Access Points are not yet supported.

Note that S3 bucket objects can have individual Access Control Lists. Since Veza doesn't parse individual bucket objects, object-level permissions may not be authoritative for buckets allowing ACLs. Buckets with ACLs enabled should be monitored as part of secure operational practice, which can be accomplished using the system query "S3 buckets with potential public ACLs."

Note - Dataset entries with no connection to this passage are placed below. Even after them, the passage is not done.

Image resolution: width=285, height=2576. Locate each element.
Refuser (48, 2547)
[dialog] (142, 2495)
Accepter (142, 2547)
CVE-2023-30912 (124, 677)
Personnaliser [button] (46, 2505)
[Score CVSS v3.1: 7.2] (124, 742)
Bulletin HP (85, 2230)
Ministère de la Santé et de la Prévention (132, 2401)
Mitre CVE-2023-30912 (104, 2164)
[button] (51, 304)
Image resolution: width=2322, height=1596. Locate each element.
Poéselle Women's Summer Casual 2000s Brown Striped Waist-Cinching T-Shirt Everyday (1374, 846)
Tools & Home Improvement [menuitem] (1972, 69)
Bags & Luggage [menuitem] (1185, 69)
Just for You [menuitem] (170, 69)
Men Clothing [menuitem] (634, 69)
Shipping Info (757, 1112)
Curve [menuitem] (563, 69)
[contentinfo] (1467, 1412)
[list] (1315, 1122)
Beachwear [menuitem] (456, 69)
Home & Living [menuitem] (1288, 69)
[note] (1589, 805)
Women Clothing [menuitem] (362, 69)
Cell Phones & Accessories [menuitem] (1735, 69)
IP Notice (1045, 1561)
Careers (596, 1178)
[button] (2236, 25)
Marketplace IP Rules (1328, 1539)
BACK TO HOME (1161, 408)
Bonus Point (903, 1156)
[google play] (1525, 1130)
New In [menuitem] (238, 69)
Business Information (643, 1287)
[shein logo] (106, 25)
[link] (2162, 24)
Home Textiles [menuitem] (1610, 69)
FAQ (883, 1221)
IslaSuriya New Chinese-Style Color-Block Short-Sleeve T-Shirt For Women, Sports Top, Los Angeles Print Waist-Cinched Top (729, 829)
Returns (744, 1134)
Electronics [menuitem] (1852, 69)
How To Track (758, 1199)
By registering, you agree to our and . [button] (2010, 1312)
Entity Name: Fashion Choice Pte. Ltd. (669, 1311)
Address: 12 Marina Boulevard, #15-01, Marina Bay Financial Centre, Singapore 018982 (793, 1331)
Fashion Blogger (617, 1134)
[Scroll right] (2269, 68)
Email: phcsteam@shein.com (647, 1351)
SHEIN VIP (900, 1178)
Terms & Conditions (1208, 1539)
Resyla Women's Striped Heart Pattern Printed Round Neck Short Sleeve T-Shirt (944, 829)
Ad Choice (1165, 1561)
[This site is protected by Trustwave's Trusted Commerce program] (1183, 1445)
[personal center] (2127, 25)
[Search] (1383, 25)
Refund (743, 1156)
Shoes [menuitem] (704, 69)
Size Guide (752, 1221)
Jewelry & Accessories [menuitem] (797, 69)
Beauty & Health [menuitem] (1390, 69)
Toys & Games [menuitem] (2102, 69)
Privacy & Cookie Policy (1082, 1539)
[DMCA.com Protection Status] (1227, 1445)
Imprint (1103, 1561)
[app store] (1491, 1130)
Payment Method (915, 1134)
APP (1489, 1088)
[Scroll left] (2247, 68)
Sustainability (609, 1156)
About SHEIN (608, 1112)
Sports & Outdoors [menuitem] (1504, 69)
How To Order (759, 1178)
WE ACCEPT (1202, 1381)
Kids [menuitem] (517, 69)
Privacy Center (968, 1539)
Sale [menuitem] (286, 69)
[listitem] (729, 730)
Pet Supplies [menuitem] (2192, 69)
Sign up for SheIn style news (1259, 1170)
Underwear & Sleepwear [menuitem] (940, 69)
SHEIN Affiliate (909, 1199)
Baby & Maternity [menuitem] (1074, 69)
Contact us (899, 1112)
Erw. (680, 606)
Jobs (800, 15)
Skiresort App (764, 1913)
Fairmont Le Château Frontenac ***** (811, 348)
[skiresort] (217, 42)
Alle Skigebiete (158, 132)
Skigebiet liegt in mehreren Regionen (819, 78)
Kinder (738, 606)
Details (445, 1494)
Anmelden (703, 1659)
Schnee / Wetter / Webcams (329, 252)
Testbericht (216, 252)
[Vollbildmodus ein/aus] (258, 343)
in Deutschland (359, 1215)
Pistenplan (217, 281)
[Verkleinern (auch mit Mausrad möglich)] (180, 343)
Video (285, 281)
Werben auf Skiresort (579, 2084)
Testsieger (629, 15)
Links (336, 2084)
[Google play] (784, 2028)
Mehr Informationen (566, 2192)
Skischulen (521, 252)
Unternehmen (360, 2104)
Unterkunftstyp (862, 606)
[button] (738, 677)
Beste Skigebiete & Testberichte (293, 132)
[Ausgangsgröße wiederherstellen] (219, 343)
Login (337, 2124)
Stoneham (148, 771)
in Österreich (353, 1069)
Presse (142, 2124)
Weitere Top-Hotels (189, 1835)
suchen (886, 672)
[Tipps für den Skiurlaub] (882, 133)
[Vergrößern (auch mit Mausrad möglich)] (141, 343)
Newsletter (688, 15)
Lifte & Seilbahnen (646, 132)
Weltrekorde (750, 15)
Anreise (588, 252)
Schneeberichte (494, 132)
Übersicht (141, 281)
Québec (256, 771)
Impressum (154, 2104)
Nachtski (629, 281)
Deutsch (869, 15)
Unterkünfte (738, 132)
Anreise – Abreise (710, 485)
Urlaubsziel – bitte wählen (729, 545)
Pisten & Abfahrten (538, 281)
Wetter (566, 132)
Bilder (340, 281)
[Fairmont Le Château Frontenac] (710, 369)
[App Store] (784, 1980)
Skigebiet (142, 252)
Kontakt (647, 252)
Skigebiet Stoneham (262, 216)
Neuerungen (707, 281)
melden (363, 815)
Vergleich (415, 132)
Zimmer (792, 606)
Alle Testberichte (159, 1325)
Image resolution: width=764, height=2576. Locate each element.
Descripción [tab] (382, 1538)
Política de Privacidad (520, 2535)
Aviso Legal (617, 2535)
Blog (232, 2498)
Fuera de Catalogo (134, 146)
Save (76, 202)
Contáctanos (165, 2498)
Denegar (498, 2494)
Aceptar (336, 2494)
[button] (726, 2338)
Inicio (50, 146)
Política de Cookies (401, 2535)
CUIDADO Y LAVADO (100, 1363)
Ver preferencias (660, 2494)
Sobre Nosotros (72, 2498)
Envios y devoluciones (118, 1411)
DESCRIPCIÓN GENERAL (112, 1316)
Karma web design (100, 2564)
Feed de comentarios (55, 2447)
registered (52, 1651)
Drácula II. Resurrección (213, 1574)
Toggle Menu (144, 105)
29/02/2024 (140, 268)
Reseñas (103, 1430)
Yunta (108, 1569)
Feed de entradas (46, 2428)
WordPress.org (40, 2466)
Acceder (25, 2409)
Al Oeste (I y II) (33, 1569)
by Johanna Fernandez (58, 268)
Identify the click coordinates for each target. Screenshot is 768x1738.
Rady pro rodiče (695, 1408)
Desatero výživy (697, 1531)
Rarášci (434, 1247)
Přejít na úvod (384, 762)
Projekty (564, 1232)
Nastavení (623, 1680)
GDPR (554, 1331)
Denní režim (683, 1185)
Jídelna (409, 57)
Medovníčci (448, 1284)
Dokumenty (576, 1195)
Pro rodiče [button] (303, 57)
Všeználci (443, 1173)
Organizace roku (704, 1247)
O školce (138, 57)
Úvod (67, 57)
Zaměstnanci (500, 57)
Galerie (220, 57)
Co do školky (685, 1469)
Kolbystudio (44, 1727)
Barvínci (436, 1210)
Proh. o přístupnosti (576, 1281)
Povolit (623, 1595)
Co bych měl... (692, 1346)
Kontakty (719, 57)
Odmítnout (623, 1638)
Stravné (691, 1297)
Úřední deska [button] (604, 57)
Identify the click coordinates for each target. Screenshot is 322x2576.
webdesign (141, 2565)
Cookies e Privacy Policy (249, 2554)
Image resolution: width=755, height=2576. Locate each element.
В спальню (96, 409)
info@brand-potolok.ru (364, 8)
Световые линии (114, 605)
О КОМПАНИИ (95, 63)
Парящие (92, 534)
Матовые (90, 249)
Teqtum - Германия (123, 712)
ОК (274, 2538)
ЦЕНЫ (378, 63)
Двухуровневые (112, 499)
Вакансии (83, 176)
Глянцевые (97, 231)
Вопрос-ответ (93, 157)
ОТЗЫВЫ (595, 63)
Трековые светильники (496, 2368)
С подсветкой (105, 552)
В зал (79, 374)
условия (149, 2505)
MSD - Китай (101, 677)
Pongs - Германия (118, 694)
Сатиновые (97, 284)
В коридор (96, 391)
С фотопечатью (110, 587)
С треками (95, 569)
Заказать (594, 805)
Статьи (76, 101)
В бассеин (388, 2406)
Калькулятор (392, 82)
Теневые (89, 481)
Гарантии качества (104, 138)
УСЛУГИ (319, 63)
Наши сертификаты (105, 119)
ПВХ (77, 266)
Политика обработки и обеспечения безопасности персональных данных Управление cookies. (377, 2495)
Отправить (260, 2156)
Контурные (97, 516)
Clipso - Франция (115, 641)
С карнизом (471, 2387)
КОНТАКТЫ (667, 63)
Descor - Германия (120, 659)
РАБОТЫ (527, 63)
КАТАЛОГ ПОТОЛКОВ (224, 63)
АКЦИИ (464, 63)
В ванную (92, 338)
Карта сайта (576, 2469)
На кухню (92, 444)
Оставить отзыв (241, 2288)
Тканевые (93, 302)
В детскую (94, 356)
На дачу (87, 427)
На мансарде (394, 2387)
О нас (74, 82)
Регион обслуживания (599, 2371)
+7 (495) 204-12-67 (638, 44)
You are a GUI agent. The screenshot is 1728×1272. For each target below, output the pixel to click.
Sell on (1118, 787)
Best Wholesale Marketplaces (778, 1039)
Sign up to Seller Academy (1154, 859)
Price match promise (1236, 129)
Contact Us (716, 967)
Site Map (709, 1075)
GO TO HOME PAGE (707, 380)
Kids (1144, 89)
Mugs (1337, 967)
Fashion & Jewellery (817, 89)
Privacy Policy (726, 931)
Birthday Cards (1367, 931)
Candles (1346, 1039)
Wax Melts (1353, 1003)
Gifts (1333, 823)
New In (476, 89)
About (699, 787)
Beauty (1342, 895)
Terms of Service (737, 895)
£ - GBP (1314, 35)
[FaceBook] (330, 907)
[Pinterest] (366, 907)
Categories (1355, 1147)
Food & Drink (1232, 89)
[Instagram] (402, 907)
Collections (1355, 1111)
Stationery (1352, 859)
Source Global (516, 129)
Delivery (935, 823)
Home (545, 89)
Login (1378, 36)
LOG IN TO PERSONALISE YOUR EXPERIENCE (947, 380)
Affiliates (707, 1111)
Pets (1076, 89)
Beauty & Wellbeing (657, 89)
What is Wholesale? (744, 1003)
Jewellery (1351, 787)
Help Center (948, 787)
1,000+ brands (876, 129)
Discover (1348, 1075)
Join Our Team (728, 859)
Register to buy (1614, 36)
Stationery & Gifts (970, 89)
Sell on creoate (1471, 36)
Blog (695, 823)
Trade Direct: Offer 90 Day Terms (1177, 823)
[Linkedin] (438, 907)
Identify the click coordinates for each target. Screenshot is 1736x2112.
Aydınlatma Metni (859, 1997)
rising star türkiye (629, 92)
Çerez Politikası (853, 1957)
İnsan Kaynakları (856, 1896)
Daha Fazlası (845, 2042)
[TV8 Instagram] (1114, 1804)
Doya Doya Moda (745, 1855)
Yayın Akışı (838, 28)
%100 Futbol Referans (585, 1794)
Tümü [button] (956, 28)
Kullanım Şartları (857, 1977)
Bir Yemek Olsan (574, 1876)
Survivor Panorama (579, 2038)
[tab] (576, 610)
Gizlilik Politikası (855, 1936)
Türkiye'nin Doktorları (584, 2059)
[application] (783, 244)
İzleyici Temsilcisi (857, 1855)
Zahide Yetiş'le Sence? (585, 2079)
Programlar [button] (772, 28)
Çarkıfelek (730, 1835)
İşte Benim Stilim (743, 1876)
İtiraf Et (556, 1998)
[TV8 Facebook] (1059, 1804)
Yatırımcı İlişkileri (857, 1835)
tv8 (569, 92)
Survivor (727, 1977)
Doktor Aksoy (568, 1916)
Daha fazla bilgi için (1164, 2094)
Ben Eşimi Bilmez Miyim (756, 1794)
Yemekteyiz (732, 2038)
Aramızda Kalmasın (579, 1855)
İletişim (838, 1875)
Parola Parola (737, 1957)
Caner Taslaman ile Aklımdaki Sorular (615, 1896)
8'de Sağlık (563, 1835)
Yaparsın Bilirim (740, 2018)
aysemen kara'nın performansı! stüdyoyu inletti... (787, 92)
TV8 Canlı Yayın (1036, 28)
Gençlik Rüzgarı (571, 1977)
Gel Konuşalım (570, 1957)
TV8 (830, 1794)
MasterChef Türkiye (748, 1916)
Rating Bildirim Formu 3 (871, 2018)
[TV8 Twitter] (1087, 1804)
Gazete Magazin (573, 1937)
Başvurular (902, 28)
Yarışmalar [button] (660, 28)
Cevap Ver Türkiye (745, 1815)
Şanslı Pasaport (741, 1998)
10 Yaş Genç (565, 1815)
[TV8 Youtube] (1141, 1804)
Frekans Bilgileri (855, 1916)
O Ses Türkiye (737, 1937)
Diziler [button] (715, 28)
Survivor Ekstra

Key Management Service (KMS)

Veza natively supports AWS Key Management Service (KMS) using the recommended IAM policy. You can search to find Customer Master Keys (CMKs) and view cross-service relationships between IAM roles and policies, KMS keys, and data sources.

  • KMS Service

  • KMS Customer Managed Key (CMK)

  • KMS Policy

  • KMS Policy statements

  • KMS Permissions

  • KMS Customer Managed Key Permissions

In order for a CMK to be discoverable, its Key Policy must have IAM permissions enabled, or grant the Veza AWS IAM principal directly. See KMS for more information.

DynamoDB

DynamoDB discovery doesn't require a local user and is enabled in the default policy:

  • DynamoDB Service

  • DynamoDB Table

  • DynamoDB Secondary Index

  • DynamoDB Stream

See DynamoDB for more information.

Elastic MapReduce

The default policy includes permissions to get:

  • EMR Service

  • EMR Cluster

  • EMR Node

  • EMR Studio

  • EMR Notebook Execution

The EMR service to discover must use EC2 (EMR on EKS isn't yet supported). See EMR for more details.

EC2

The default policy includes permissions to gather entities for:

  • EC2 Service

  • EC2 VPC

  • EC2 Security Group

  • EC2 Instance

As of Veza 2021.2.1, EC2 discovery is supported for up to 1000 instances per AWS account.

Unsupported Conditions in Policy Statements

Veza does not currently support all AWS policy conditions operators and keys.

The unsupported conditions include ones that are difficult to parse or meaningless in Veza's graph representation, such as DateGreaterThan:aws:CurrentTime. However, unsupported conditions CAN have a meaningful impact on the actual access granted to principals shown in Graph.

When Veza detects an unsupported condition, the boolean property Unsupported Condition is set to True for the corresponding Policy Statement and Permission nodes.

This property can be included in an Attribute Filter to display query results that are or are not impacted by unsupported conditions.